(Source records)
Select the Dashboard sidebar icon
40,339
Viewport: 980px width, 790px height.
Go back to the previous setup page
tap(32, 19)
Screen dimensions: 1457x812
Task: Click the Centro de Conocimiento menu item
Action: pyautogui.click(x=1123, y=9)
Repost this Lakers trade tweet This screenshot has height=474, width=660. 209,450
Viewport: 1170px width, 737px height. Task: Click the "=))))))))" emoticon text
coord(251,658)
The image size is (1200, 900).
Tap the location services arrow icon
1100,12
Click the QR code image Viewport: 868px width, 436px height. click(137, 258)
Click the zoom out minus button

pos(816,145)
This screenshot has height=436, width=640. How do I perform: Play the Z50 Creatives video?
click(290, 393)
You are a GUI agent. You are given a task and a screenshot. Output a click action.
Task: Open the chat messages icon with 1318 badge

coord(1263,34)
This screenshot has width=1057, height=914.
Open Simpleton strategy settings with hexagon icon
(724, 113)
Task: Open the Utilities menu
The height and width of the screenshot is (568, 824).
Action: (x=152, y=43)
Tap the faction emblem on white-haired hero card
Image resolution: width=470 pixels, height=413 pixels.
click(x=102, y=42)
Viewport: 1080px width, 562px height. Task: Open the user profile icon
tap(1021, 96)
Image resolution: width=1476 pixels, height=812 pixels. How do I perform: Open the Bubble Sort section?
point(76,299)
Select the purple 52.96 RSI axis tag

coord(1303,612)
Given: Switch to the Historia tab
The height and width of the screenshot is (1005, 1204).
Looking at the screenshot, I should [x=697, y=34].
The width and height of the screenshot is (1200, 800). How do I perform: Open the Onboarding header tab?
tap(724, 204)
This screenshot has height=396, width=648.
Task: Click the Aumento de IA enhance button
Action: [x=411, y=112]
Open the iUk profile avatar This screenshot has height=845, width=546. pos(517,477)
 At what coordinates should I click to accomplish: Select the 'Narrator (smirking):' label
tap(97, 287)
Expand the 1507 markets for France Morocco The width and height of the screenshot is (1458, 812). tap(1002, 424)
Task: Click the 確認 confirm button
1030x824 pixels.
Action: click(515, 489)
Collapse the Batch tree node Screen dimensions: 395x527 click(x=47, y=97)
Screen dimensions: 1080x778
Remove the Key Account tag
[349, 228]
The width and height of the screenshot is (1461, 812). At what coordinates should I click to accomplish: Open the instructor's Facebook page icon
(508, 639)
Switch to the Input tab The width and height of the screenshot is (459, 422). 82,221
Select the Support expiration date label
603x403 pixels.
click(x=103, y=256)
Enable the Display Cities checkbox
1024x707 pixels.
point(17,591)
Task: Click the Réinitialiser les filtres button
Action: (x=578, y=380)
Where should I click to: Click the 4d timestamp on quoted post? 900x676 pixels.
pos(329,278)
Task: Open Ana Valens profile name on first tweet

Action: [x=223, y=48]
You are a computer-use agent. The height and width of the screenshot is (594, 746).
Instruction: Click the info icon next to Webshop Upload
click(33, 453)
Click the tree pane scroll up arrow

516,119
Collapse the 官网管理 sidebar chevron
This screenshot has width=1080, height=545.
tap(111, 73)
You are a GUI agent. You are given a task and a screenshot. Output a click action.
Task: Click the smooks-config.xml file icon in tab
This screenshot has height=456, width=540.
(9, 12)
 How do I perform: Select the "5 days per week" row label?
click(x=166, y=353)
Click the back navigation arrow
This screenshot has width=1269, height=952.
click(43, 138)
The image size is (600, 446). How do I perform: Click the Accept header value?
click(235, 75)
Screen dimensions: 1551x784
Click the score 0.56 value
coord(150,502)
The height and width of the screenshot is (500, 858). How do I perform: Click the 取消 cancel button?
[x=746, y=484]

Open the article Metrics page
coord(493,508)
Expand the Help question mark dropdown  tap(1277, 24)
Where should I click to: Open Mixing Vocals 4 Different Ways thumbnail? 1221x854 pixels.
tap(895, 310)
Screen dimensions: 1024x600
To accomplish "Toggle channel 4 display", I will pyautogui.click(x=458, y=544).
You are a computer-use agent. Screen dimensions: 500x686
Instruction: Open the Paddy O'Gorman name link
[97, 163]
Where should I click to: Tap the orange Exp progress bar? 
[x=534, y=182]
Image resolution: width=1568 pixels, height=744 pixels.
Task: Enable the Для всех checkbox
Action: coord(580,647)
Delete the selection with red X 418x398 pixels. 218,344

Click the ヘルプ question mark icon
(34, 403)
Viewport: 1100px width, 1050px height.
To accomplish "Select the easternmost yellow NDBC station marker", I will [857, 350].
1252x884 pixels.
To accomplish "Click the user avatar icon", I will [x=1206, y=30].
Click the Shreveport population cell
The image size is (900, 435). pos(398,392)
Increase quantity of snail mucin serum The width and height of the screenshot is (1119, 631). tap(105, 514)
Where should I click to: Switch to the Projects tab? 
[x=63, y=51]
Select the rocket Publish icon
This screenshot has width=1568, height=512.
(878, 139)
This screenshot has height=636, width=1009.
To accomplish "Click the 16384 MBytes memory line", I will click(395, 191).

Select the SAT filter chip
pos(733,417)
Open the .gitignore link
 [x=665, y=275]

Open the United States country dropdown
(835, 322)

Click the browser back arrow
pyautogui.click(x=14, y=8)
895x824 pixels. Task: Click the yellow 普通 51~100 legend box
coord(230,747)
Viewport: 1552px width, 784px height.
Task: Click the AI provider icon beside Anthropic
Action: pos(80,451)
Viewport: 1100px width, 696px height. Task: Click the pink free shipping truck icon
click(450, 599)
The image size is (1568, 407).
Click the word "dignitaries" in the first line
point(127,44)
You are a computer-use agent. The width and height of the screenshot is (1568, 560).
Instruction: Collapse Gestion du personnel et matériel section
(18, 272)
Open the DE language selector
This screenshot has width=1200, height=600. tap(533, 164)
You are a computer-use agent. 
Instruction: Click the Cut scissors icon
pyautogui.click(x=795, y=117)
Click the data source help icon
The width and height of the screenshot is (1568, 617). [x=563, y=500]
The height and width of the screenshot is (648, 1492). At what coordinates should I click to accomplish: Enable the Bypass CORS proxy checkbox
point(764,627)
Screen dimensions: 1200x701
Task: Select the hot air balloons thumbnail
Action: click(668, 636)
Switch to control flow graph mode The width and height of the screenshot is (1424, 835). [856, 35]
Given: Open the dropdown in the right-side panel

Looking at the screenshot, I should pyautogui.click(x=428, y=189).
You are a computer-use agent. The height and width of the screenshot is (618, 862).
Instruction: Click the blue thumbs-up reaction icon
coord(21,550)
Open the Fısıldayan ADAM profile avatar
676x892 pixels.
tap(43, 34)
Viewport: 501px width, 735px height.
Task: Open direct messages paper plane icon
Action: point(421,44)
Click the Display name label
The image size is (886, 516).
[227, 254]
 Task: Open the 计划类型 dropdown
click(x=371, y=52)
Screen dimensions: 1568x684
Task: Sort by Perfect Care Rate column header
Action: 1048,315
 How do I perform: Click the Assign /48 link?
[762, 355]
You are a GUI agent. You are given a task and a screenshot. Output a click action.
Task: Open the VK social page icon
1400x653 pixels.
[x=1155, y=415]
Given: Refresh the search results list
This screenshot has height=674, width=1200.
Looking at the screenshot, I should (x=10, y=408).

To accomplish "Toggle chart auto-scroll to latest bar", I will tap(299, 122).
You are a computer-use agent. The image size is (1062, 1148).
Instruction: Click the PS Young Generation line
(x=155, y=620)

→ **Task item**: Which lines run from the one holding "Instruction: Click the Cut scissors icon" through the one holding "is (618, 862)." in the records above? Repeat them exactly, both included, and nothing more.

→ **Answer space**:
Instruction: Click the Cut scissors icon
pyautogui.click(x=795, y=117)
Click the data source help icon
The width and height of the screenshot is (1568, 617). [x=563, y=500]
The height and width of the screenshot is (648, 1492). At what coordinates should I click to accomplish: Enable the Bypass CORS proxy checkbox
point(764,627)
Screen dimensions: 1200x701
Task: Select the hot air balloons thumbnail
Action: click(668, 636)
Switch to control flow graph mode The width and height of the screenshot is (1424, 835). [856, 35]
Given: Open the dropdown in the right-side panel

Looking at the screenshot, I should pyautogui.click(x=428, y=189).
You are a computer-use agent. The height and width of the screenshot is (618, 862).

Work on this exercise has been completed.